Enunciado A =>
Diga se cada afirmação abaixo está de acordo com o texto sobre a licença compensatória no Judiciário, respondendo sim ou não e citando literalmente as palavras do texto que decidem a questão. (i) A Resolução 528/23 foi assinada em 20 de outubro de 2023. (ii) O Tribunal de Justiça de Mato Grosso do Sul foi o que mais gastou com a licença compensatória. (iii) A PEC do Quinquênio prevê um adicional de 10% do salário a cada cinco anos.
Enunciado B =>
Dê continuidade ao texto sobre a licença compensatória no Judiciário a partir da última frase apresentada.

Trecho do texto =>
A Resolução 528/23 do Conselho Nacional de Justiça (CNJ) abriu caminho para
que o Judiciário de todo o país adotasse a licença compensatória. A norma
assinada em 20 de outubro de 2023 pelo presidente do CNJ, ministro Luís Roberto
Barroso, reeditou uma resolução de 2011 do conselho que já garantia aos juízes
e desembargadores os mesmos “direitos” dos procuradores e promotores.
Dois
tribunais de justiça, o de Mato Grosso do Sul (TJMS) e o do Paraná (TJPR) se
anteciparam ao CNJ e concederam o benefício antes mesmo da publicação da
resolução. Entre os 27 órgãos analisados pela ONG Transparência Brasil, o TJPR também se destaca por ser o que mais gastou com a
licença compensatória até o momento: ao todo, foram R$ 98,7 milhões.
A
aprovação da resolução ocorreu em meio à discussão no Senado da Proposta de
Emenda à Constituição (PEC) 10/2023,
que estabelece um adicional de 5% do salário a cada cinco anos para a elite do
funcionalismo, que inclui os magistrados. A PEC do Quinquênio, como ficou
conhecida, foi retirada de pauta após a tragédia do Rio Grande do Sul.
·
Ganha-ganha com
dinheiro público
A
norma do CNJ permitiu que os órgãos do Judiciário replicassem a licença
compensatória adotada pelo MP em janeiro de 2023.

Material fornecido =>
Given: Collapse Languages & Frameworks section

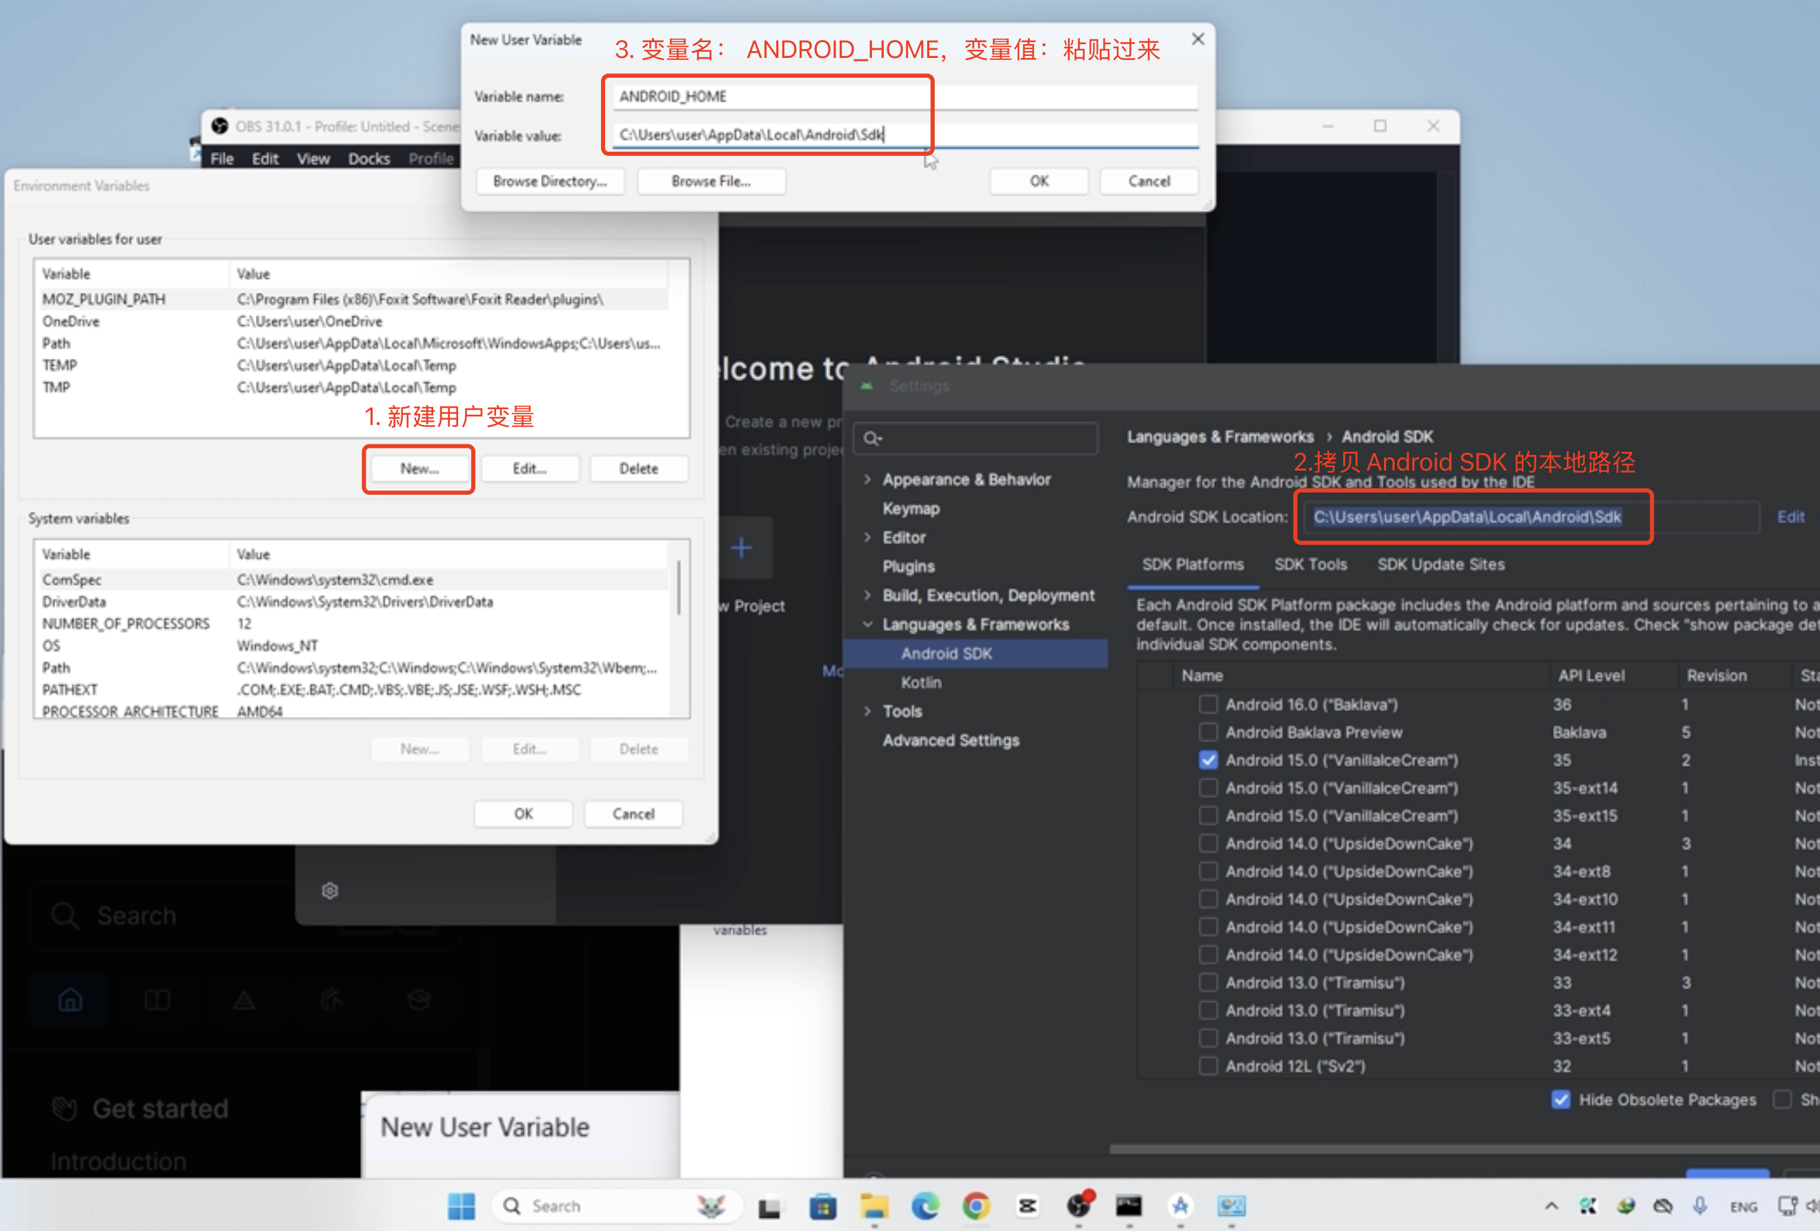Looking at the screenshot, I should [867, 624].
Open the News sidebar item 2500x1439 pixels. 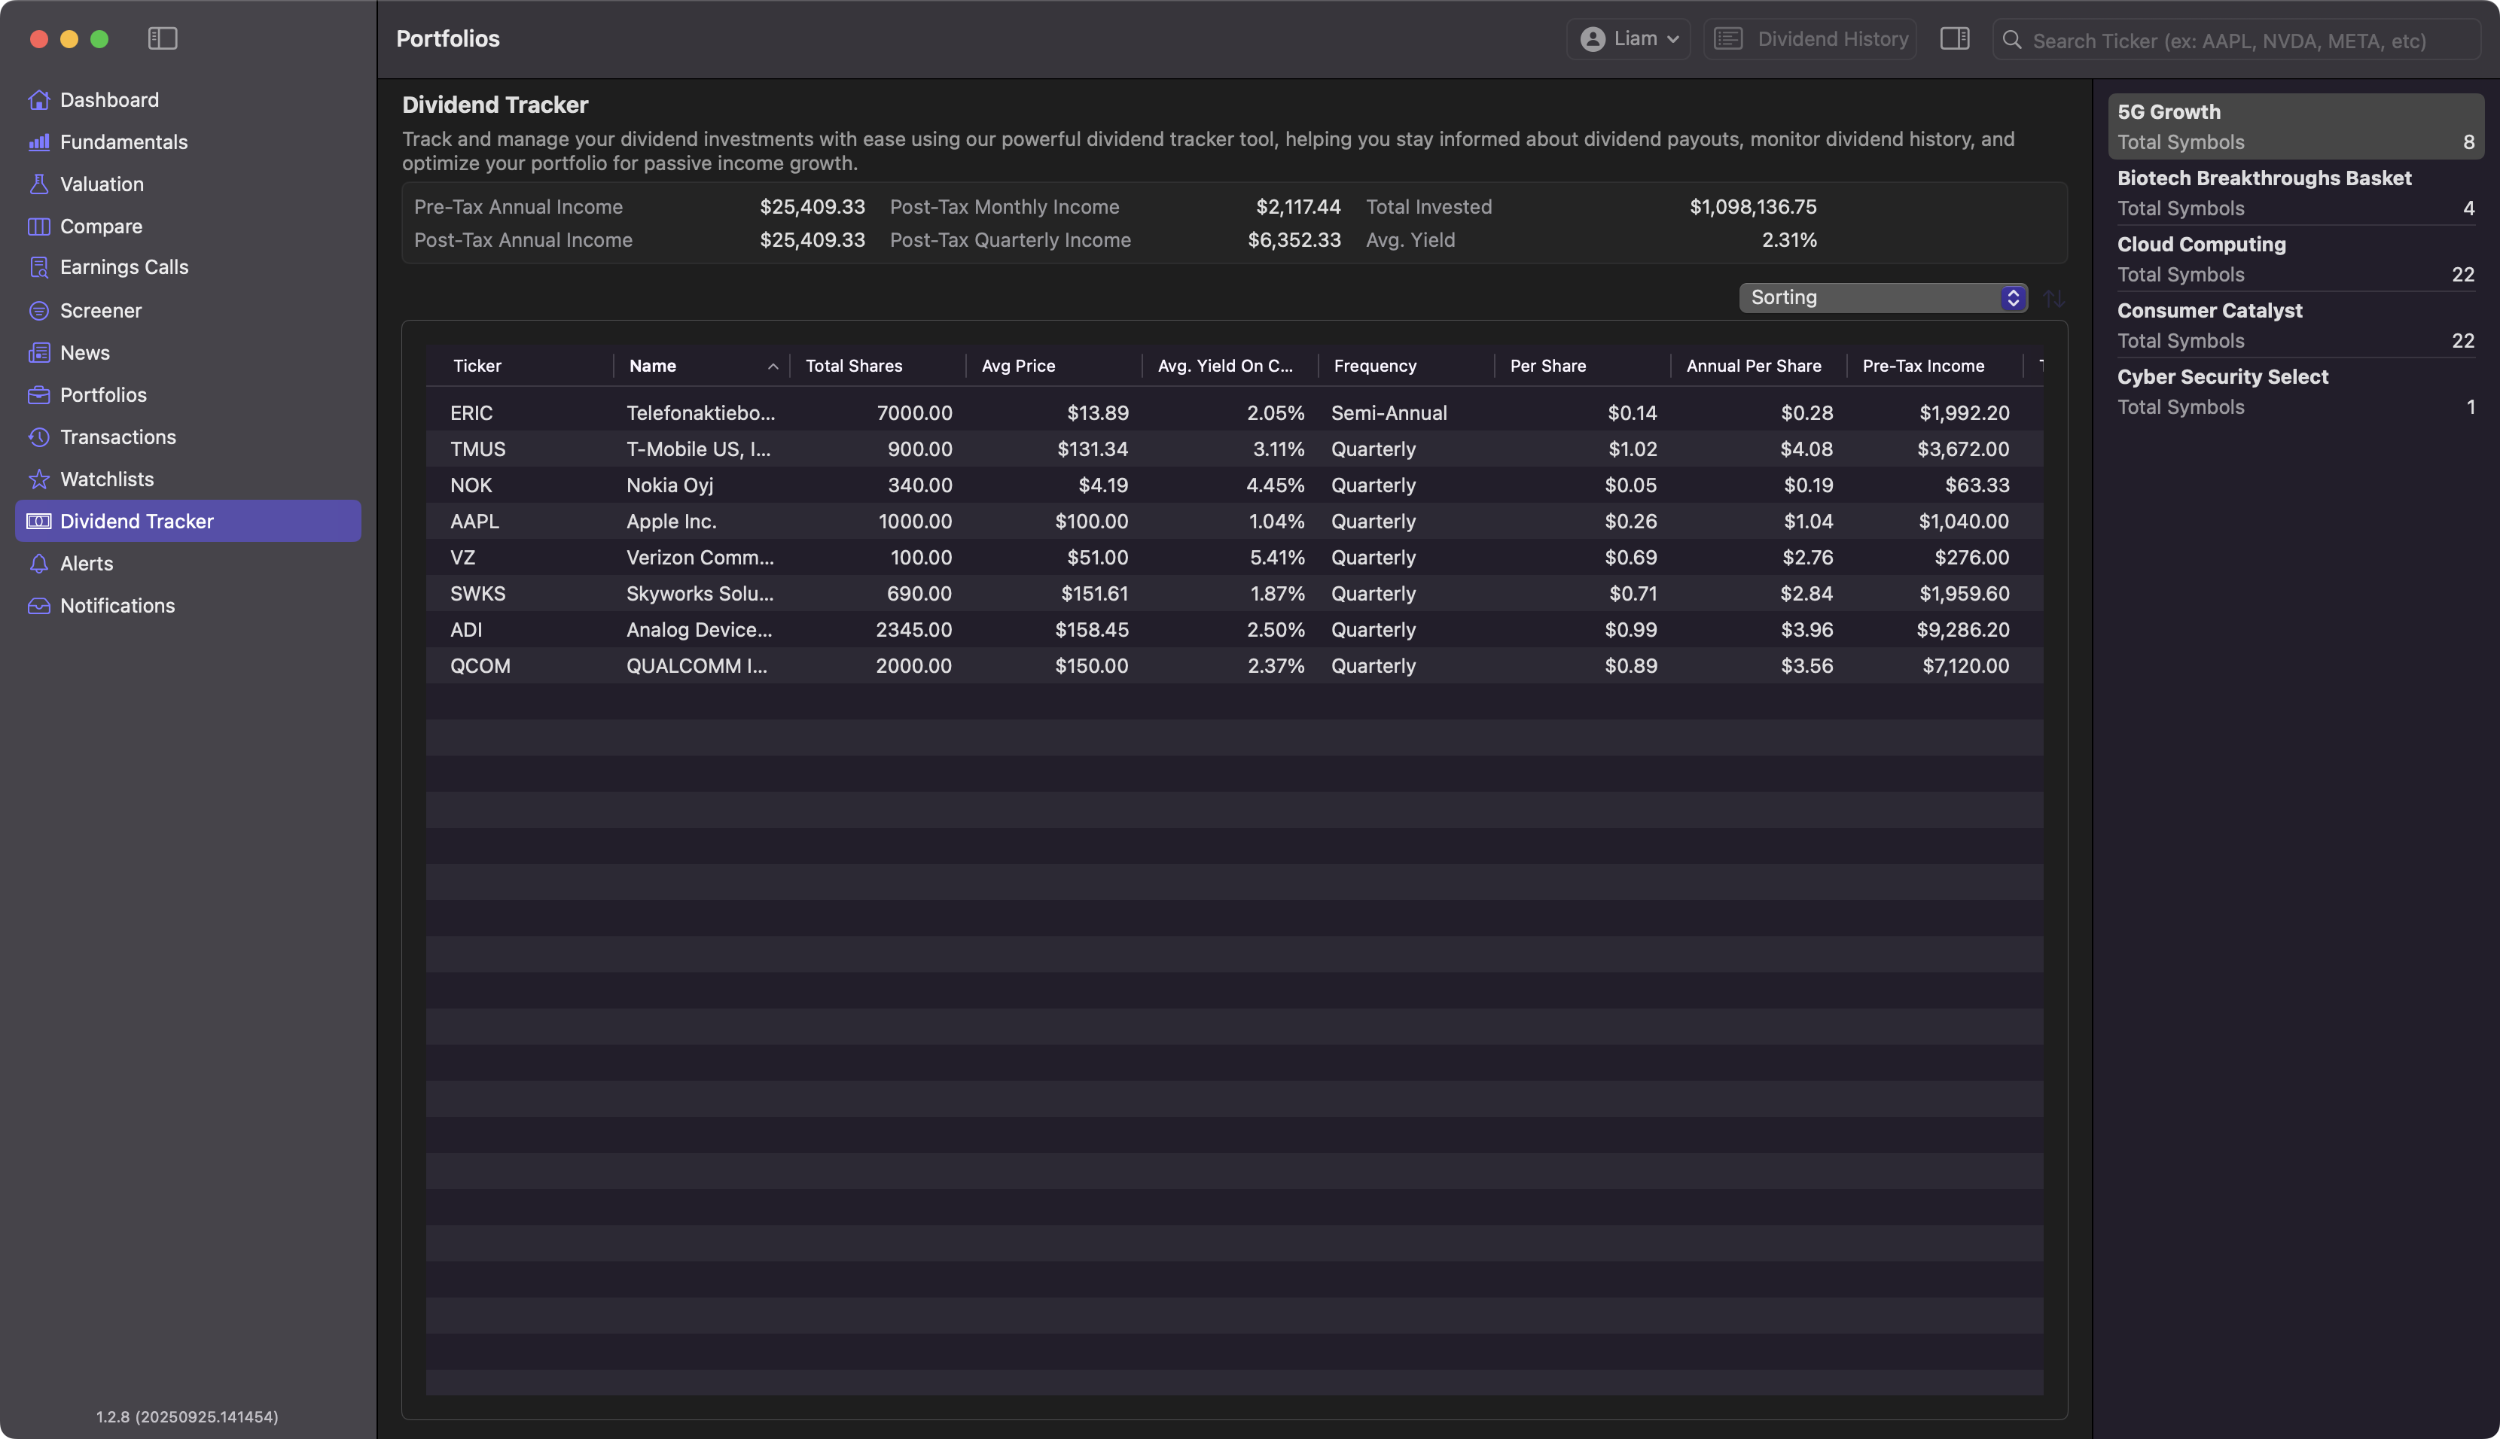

Resposta A =>
(i) Sim: “assinada em 20 de outubro de 2023”.
(ii) Não: “o TJPR também se destaca por ser o que mais gastou com a licença compensatória até o momento”.
(iii) Não: “estabelece um adicional de 5% do salário a cada cinco anos”.

Resposta B =>
O
Conselho Nacional do Ministério Público (CNMP) já havia garantido o benefício
baseado no bônus pelo exercício cumulativo, criado pelo próprio Judiciário em
2020, mas o valor era uma gratificação, parte do salário, ou seja, sujeito à
regra do teto.
O
que gerou o efeito cascata de aumento nos contracheques das duas categorias foi
o fato de que, ao adotar a licença compensatória em forma de indenização, o MP
não considerou a obrigação de o pagamento ser parte do salário e ficar dentro
do limite remuneratório estabelecido pela Constituição.
O
Judiciário entendeu estar em “desvantagem” e também transformou o benefício em
verba indenizatória. Ou seja, a gratificação passou a ser paga aos magistrados
livre de descontos, ou como dia de descanso.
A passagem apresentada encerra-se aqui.